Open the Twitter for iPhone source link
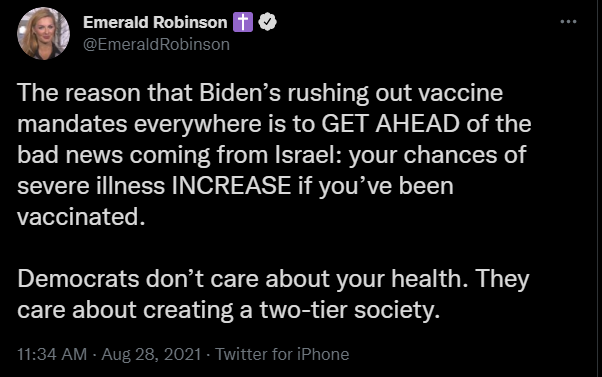The width and height of the screenshot is (602, 377). click(x=282, y=354)
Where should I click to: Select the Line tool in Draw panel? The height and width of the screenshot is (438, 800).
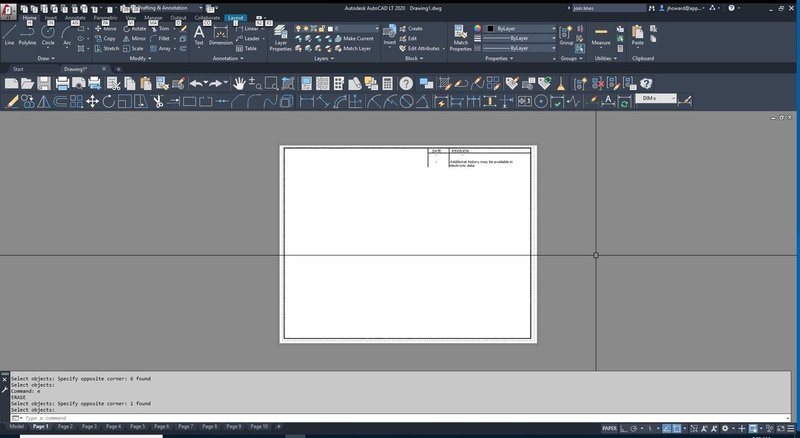pyautogui.click(x=9, y=35)
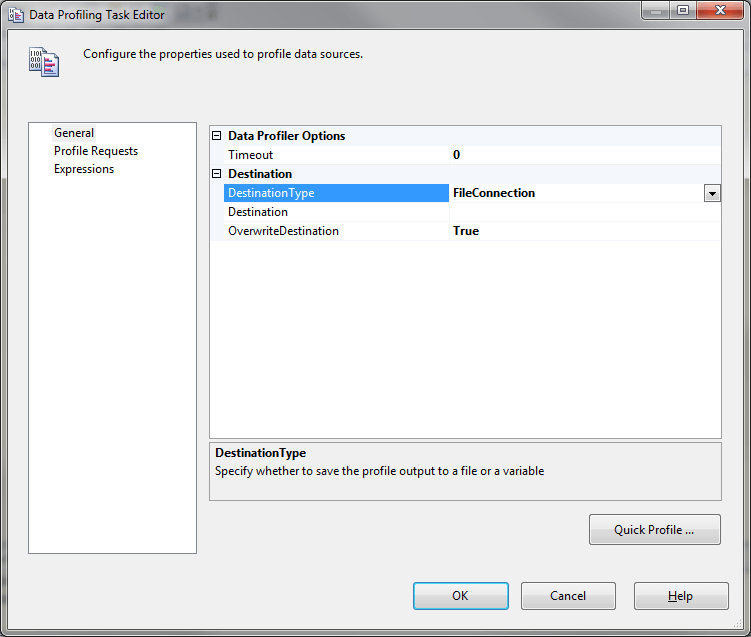Switch to the Expressions page
751x637 pixels.
(x=83, y=169)
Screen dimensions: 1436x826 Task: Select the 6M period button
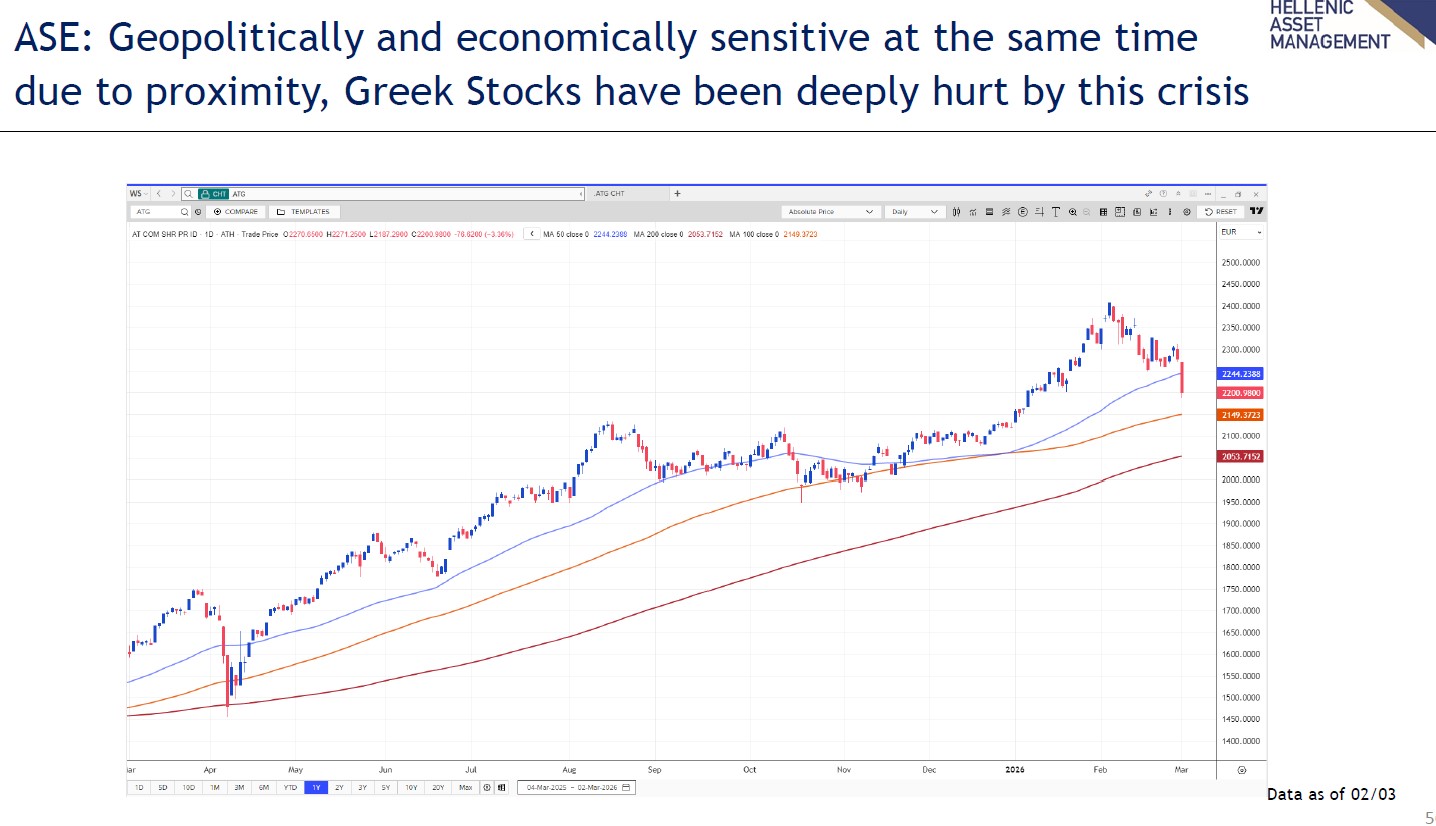pyautogui.click(x=264, y=787)
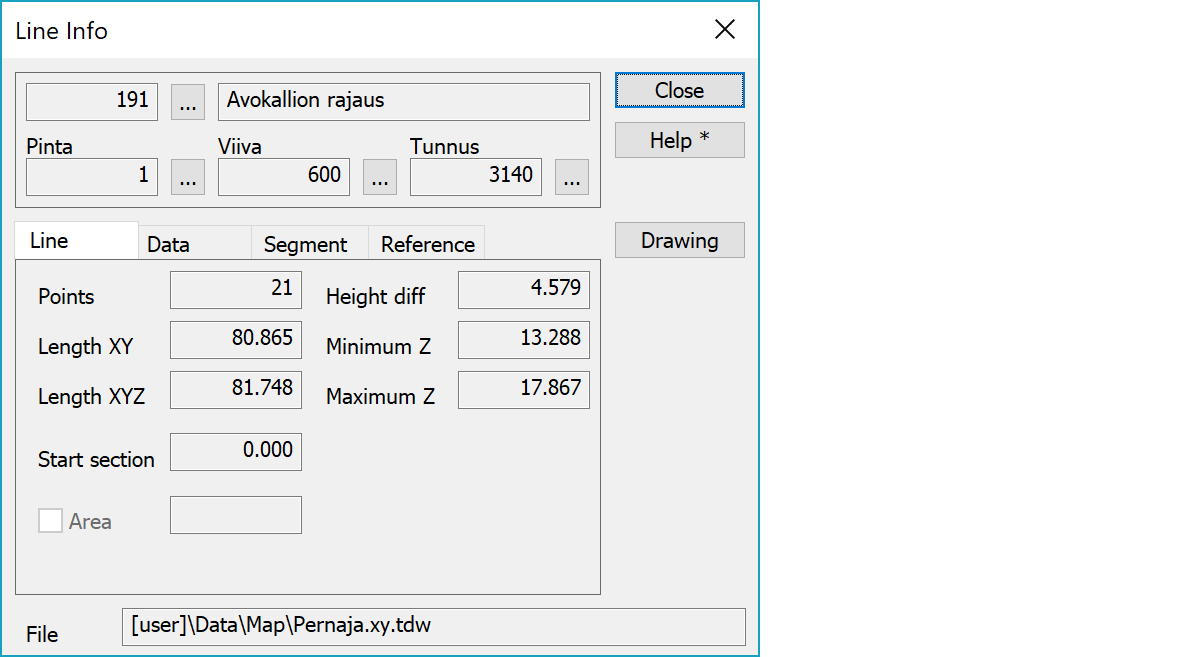The width and height of the screenshot is (1200, 657).
Task: Click the Start section value field
Action: (x=236, y=452)
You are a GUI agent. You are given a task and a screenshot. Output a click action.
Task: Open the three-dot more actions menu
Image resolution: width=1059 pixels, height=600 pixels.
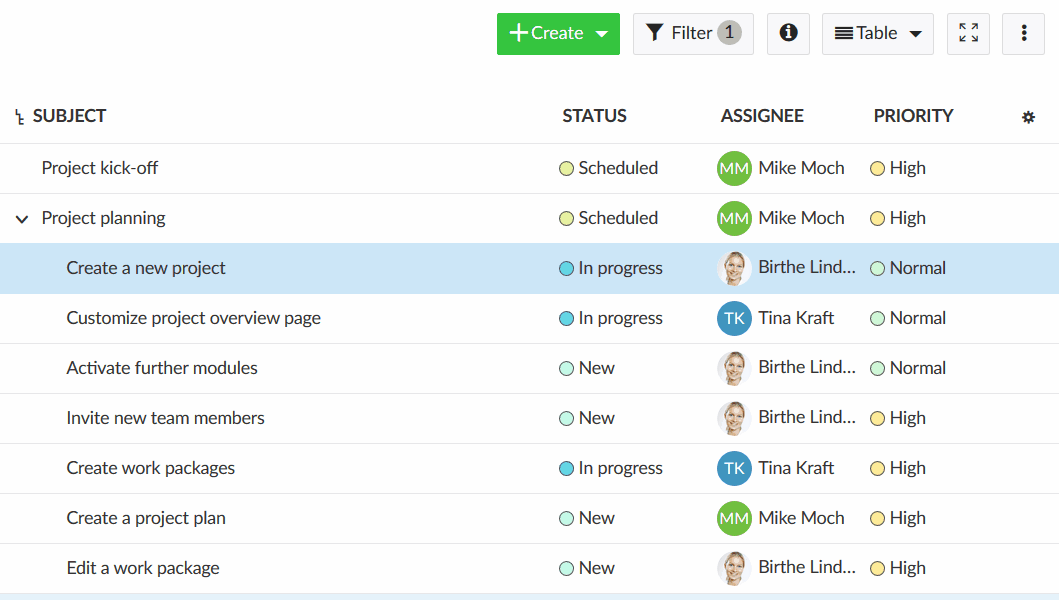click(1023, 33)
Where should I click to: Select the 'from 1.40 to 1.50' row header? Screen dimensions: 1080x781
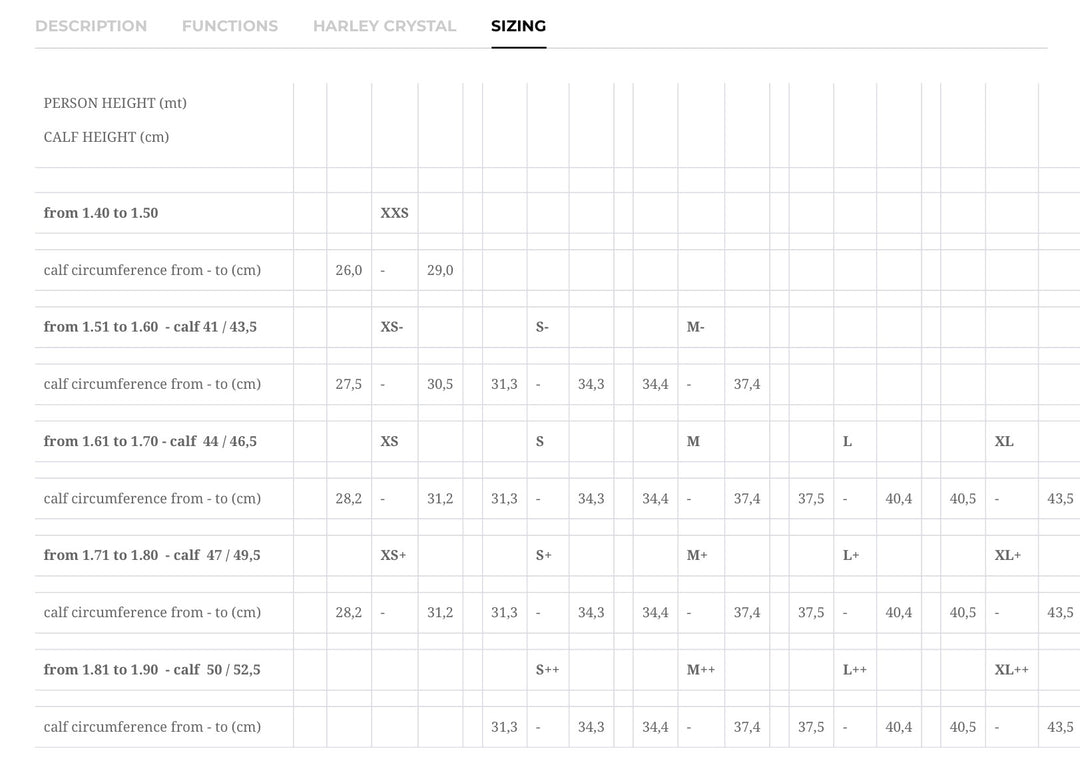101,213
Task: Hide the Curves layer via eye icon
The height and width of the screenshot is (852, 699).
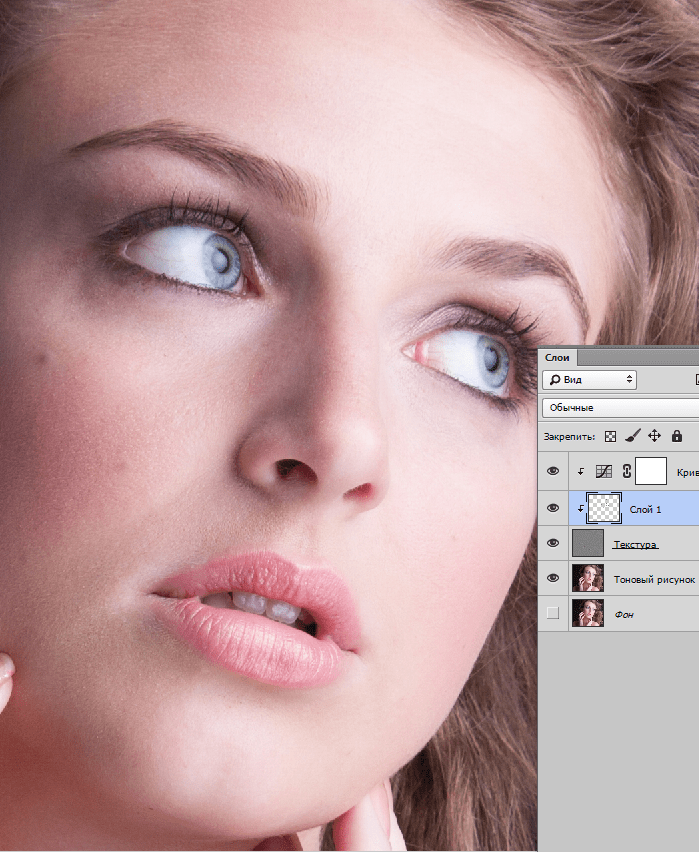Action: [553, 472]
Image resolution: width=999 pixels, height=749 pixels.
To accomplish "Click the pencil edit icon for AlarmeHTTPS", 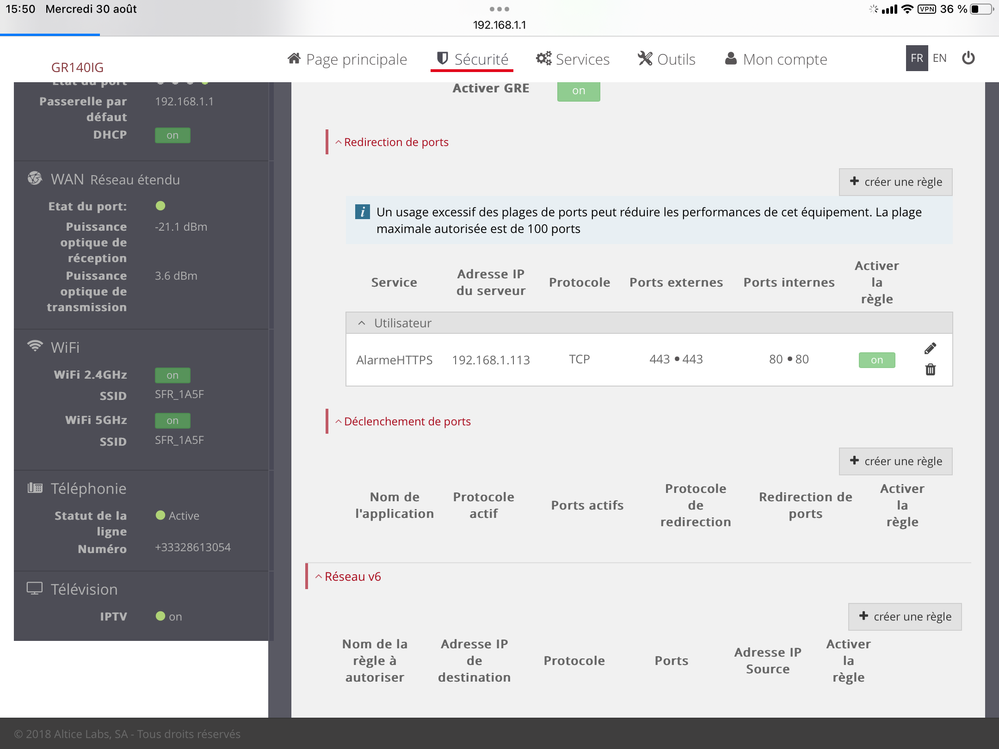I will pos(930,348).
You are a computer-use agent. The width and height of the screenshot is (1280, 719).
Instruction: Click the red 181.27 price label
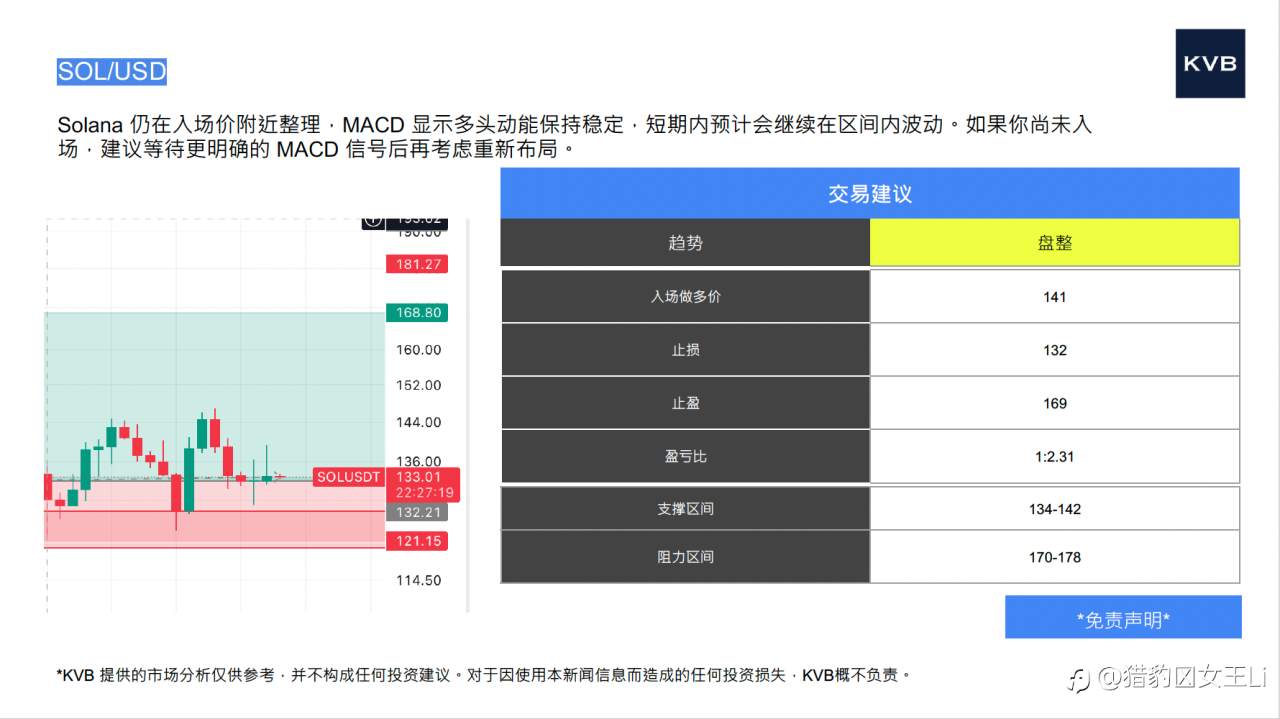point(417,264)
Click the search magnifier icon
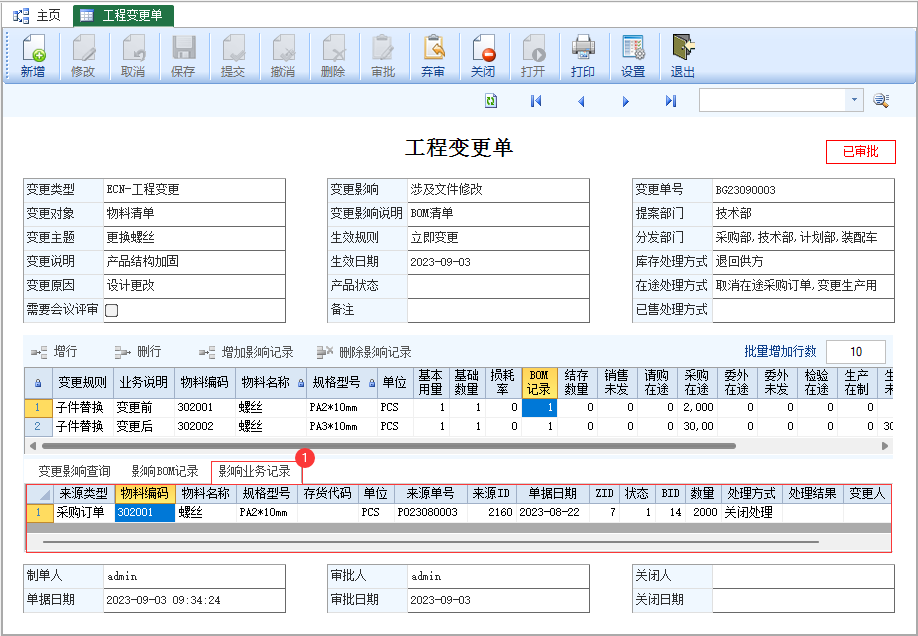 point(881,100)
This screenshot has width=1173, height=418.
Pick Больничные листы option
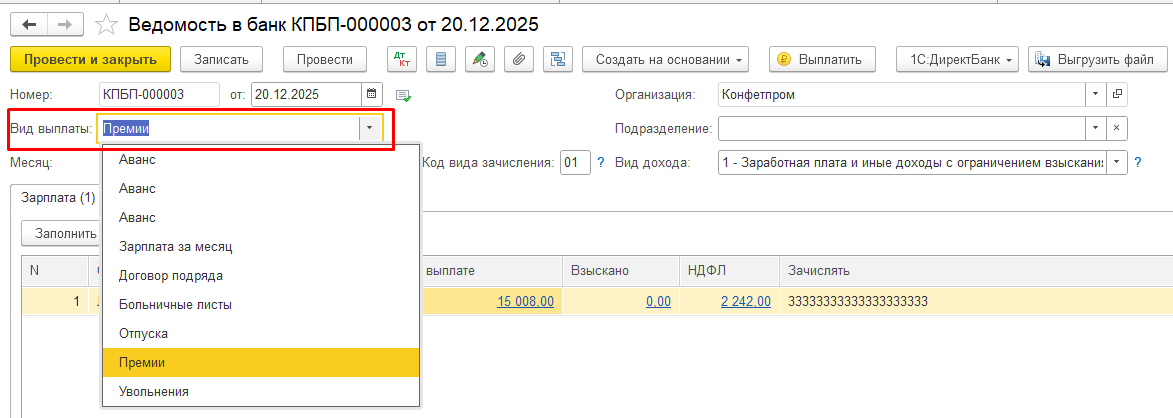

= = = = =

WHAT YOU SHOULD DO -> Please write out, word for word, each line from the one with "Instruction: Click the red 181.27 price label" to the last line of the data, keeping both ends and omitting pictures.

EXPECTED ANSWER ->
Instruction: Click the red 181.27 price label
point(417,264)
Click the search magnifier icon
 point(881,100)
This screenshot has width=1173, height=418.
Pick Больничные листы option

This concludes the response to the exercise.